— THE PROBLEM —
What lines below include the word "text"? Copy each one.

— SOURCE INFORMATION —
◇ ◇ ◇ ◇ ◇

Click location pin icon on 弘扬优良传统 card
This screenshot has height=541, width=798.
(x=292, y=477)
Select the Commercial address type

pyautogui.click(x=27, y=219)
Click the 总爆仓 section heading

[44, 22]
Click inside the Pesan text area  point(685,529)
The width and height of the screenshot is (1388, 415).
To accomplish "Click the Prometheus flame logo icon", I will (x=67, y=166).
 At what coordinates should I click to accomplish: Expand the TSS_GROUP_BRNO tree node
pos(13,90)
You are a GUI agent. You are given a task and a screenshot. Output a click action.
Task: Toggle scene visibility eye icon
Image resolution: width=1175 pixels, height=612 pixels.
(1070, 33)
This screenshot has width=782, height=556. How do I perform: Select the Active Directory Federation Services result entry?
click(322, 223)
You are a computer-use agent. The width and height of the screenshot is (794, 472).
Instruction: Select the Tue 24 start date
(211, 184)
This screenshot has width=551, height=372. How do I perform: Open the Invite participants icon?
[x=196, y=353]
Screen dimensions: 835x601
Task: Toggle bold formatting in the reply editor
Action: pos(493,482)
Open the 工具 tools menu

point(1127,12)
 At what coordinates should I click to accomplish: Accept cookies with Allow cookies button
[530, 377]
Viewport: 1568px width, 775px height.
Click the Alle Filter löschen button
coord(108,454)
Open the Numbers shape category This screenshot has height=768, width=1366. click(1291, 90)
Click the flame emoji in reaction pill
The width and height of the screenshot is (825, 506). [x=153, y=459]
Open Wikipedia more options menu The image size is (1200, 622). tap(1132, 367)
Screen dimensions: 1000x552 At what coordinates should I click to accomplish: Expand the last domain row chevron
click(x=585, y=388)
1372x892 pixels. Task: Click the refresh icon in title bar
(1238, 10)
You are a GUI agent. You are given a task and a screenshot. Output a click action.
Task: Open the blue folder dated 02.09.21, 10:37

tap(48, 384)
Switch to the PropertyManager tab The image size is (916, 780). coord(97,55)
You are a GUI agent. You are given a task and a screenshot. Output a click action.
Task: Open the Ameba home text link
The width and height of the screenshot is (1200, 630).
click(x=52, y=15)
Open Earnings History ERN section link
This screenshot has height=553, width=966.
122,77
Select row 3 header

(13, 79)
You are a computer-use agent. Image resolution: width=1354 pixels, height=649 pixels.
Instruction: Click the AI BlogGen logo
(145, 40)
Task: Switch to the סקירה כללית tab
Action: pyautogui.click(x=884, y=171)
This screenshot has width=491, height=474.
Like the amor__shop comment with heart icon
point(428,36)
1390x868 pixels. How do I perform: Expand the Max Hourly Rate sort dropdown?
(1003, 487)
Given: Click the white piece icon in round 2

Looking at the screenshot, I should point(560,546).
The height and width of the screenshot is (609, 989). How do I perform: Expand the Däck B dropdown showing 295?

◇ ◇ ◇ ◇ ◇

— TASK RESULT —
Click inside the Pesan text area  point(685,529)
Task: Open the Ameba home text link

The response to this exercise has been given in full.